Les États-Unis s’apprêtent à réduire de plus de moitié le nombre d’ambassades chargées du traitement des visas en Afrique. L’information a été annoncée lundi par plusieurs sources citées par l’Associated Press.
Mauvaise nouvelle pour les africains demandeurs de visas américains. Le Département d’État américain va réduire de 50 à 20 le nombre d’ambassades et consulats en Afrique habilités à traiter les demandes de visa pour les ressortissants étrangers. La mesure annoncée par trois responsables américains et fondée sur une note interne du secrétaire d’État Marco Rubio, pourrait entrer en vigueur dans les prochaines semaines.
Ainsi, les 20 sites conservant la pleine capacité de traitement des visas sont les suivants : Abidjan (Côte d’Ivoire), Accra (Ghana), Addis-Abeba (Éthiopie), Le Cap et Johannesburg (Afrique du Sud), Dakar (Sénégal), Dar es Salam (Tanzanie), Djibouti (Djibouti), Kampala (Ouganda), Kigali (Rwanda), Kinshasa (RD Congo), Lagos (Nigeria), Lomé (Togo), Luanda (Angola), Malabo (Guinée équatoriale), Monrovia (Liberia), Nairobi (Kenya), Port-Louis (Maurice), Praia (Cap-Vert) et Yaoundé (Cameroun). Les sections consulaires des pays non retenus se verront restreindre leurs activités aux services destinés aux citoyens américains et aux affaires urgentes.
Lourdes conséquences
Cette décision de l’administration Trump visant à réduire drastiquement le nombre d’ambassades traitant les visas en Afrique ne sera pas sans conséquence pour les ressortissants des pays écartés. La mesure crée, en effet, une contrainte géographique et financière directe pour les ressortissants des pays concernés.

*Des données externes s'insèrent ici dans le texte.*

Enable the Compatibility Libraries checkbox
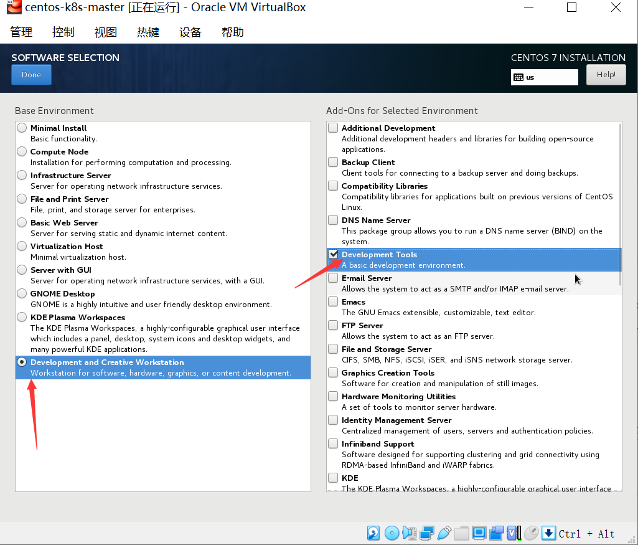 point(333,186)
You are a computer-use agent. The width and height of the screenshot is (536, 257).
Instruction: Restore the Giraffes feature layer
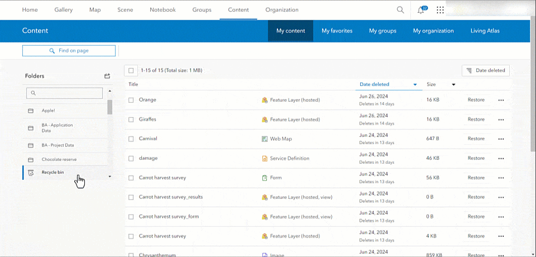point(476,120)
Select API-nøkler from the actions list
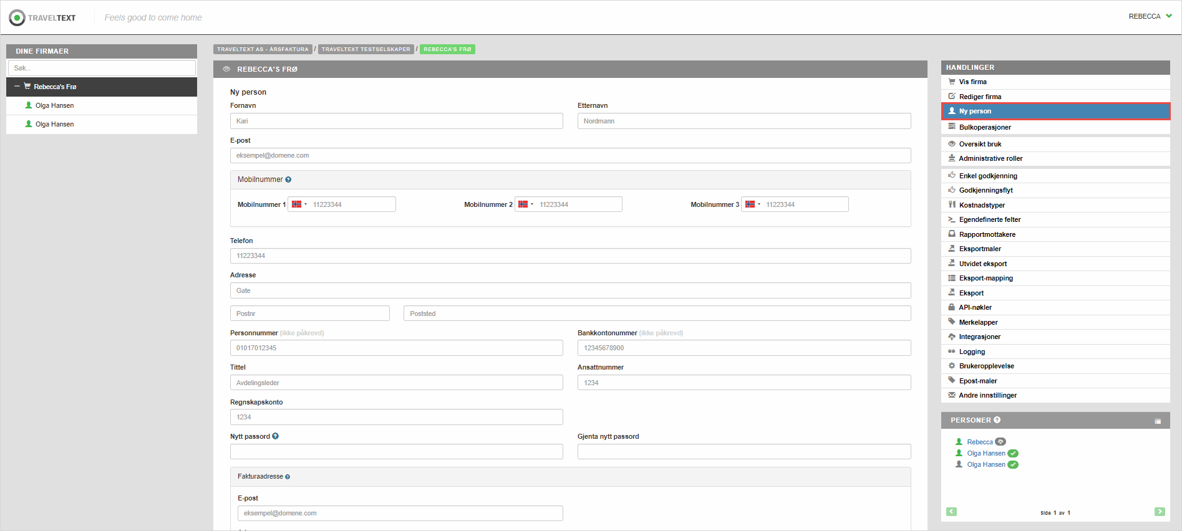The height and width of the screenshot is (531, 1182). 975,307
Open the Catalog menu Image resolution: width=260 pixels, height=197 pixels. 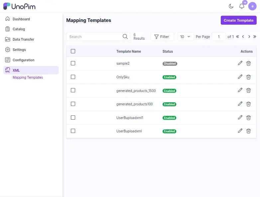coord(19,29)
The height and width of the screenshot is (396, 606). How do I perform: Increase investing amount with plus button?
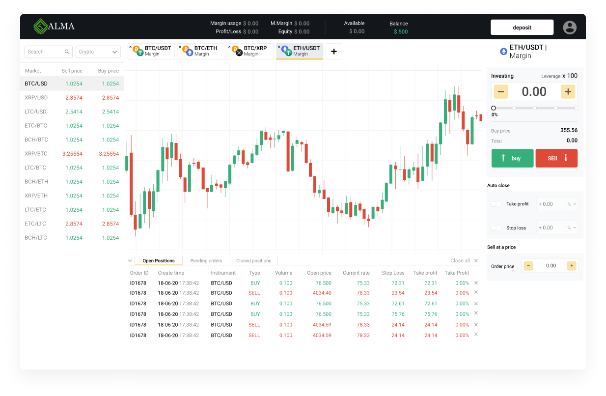click(568, 91)
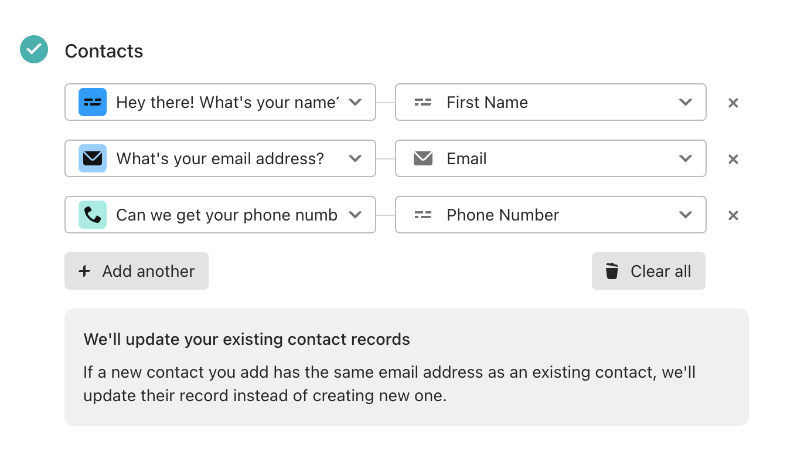Click the envelope icon beside email question
804x461 pixels.
click(x=93, y=158)
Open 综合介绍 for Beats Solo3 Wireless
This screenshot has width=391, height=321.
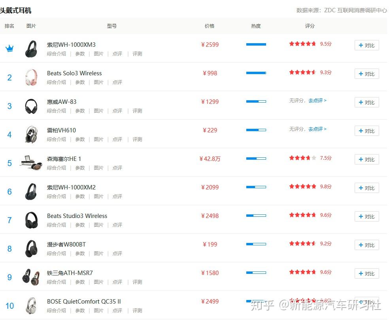point(56,82)
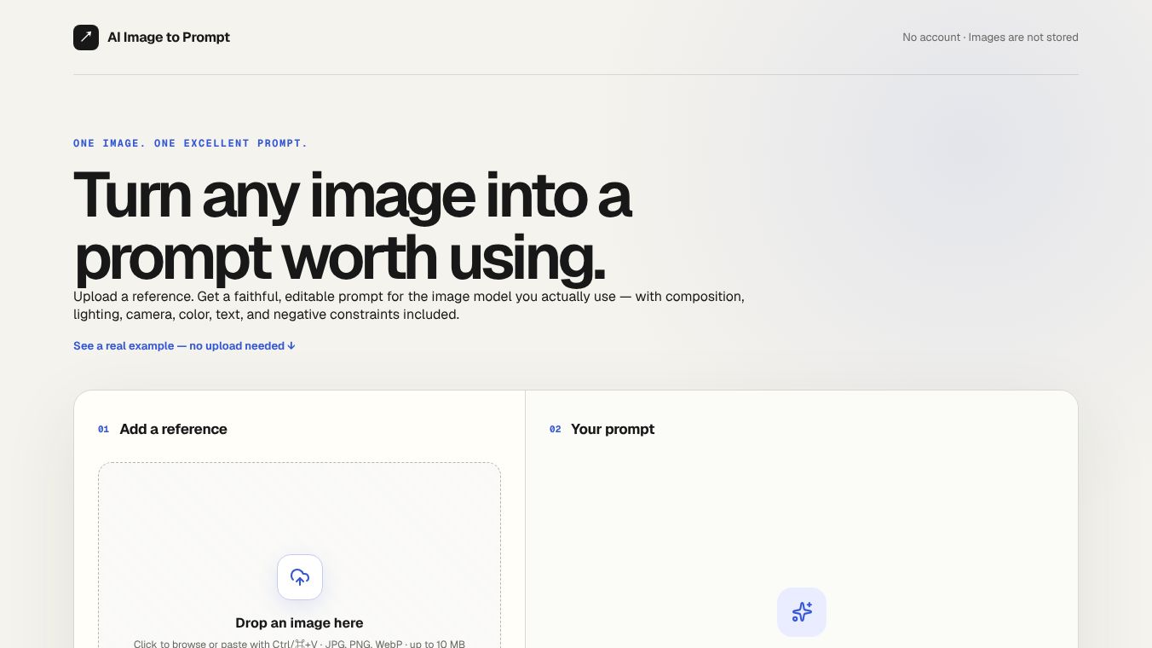The width and height of the screenshot is (1152, 648).
Task: Click the cloud upload icon
Action: click(x=300, y=577)
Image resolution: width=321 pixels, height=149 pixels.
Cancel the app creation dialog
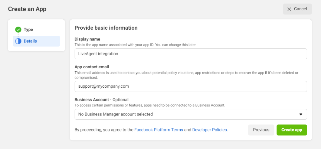point(297,9)
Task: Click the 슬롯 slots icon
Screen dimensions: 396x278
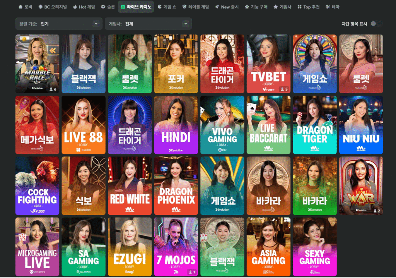Action: tap(103, 7)
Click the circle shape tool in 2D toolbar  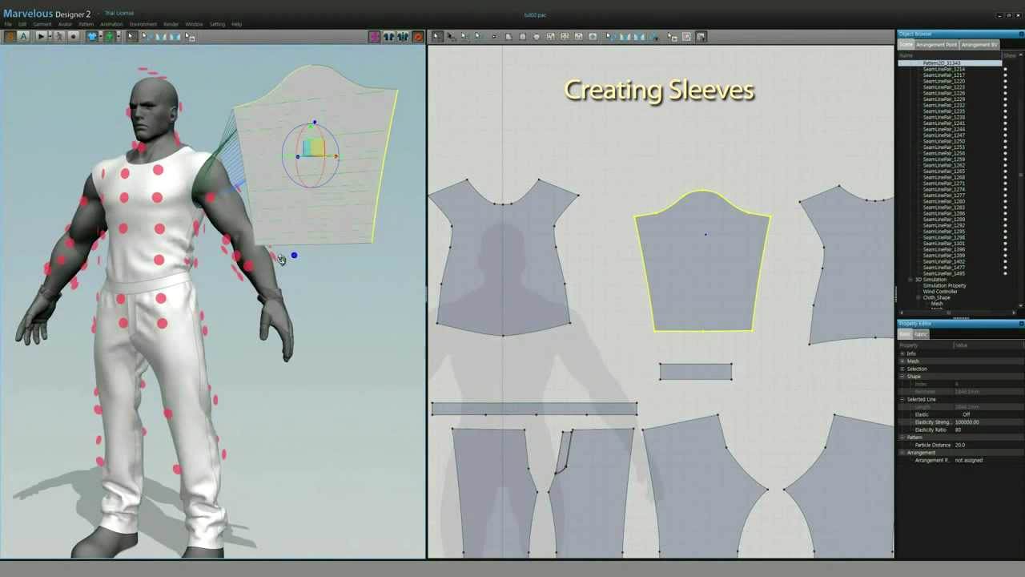click(537, 36)
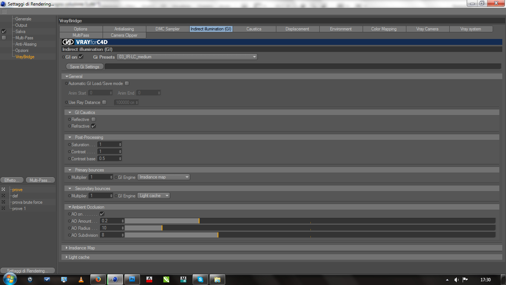Enable Reflective GI caustics checkbox

[x=93, y=119]
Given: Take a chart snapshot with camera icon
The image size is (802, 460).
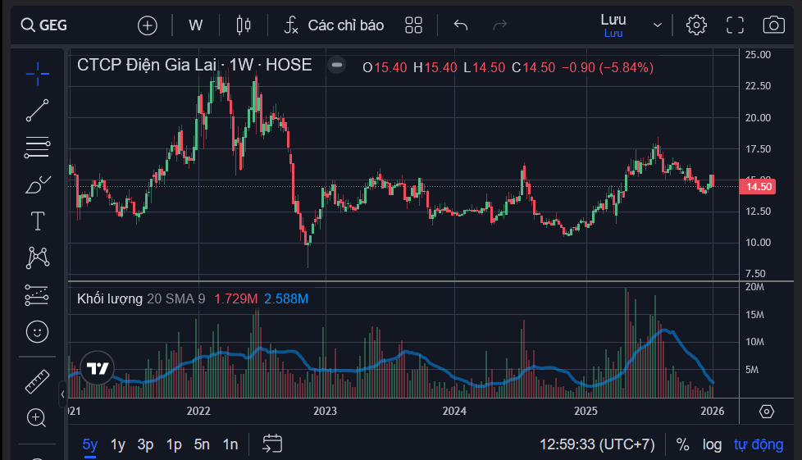Looking at the screenshot, I should click(773, 25).
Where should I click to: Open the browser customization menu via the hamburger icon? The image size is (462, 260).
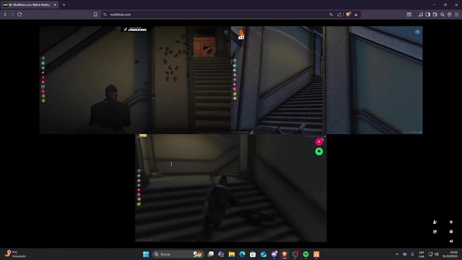(456, 14)
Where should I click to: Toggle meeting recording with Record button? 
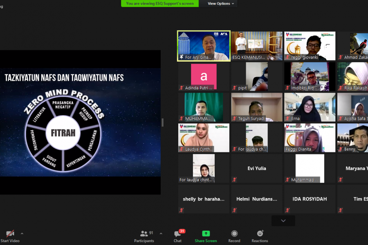[x=234, y=236]
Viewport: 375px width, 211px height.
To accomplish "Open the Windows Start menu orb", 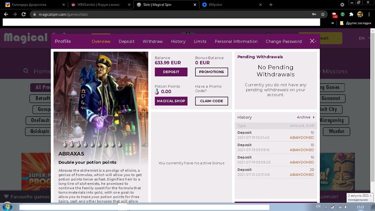I will (8, 207).
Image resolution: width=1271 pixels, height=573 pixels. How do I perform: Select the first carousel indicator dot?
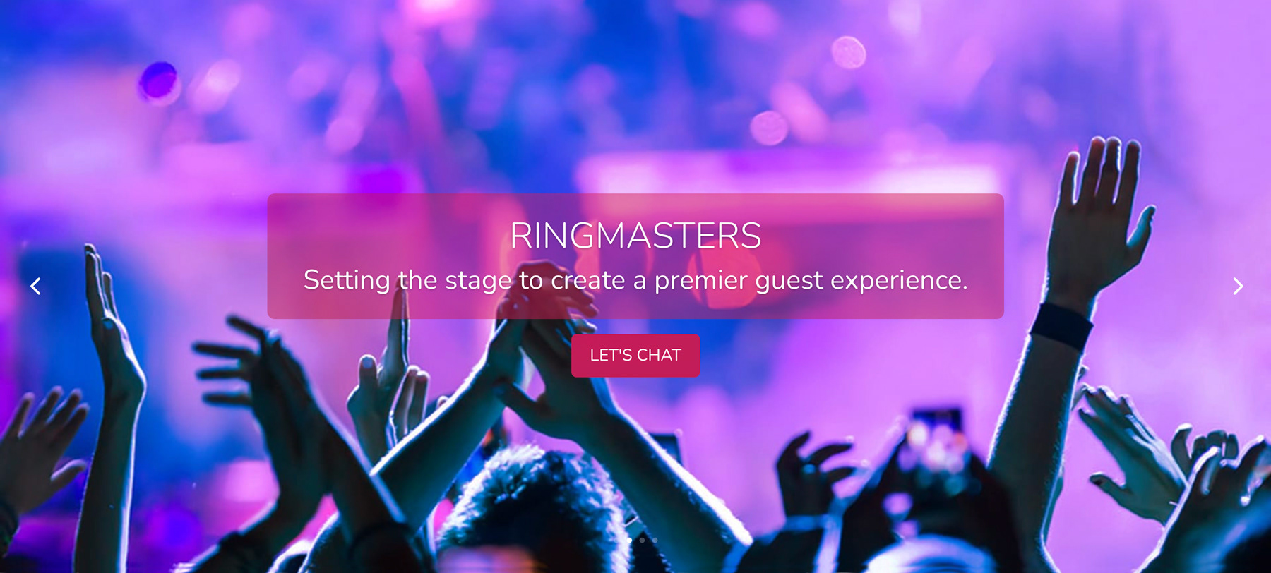pyautogui.click(x=629, y=540)
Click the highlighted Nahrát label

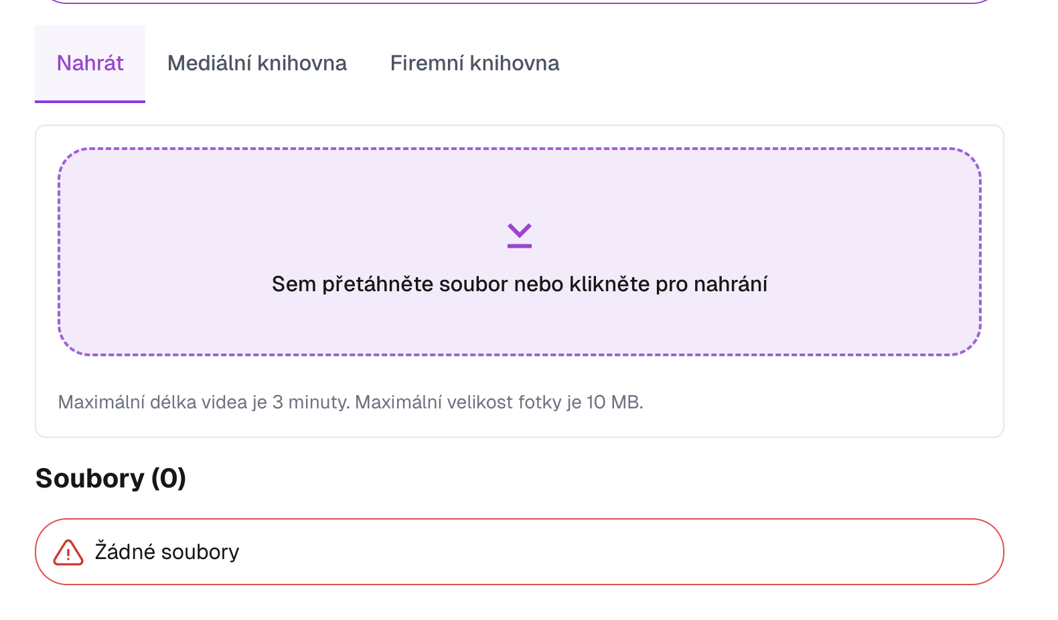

Dans la mesure où , désormais, un demandeur de visa béninois devra se déplacer à Lomé au Togo, à Accra au Ghana ou à Lagos au Nigeria pour déposer sa demande. Les frais de transport, d’hébergement et d’attente s’ajouteront aux frais de visa déjà élevés. Pour des pays plus enclavés, comme le Mali, le Niger ou le Tchad, dont aucune capitale n’est incluse dans les hubs, la contrainte est proportionnellement plus lourde.
Depuis une décennie, le président américain Donald Trump a placé le durcissement des politiques d’immigration et de contrôle des frontières au cœur de son programme politique. Au cours d’une récente prise de parole, Trump aurait qualifié certains pays d’Afrique et Haïti de « pays de merde ».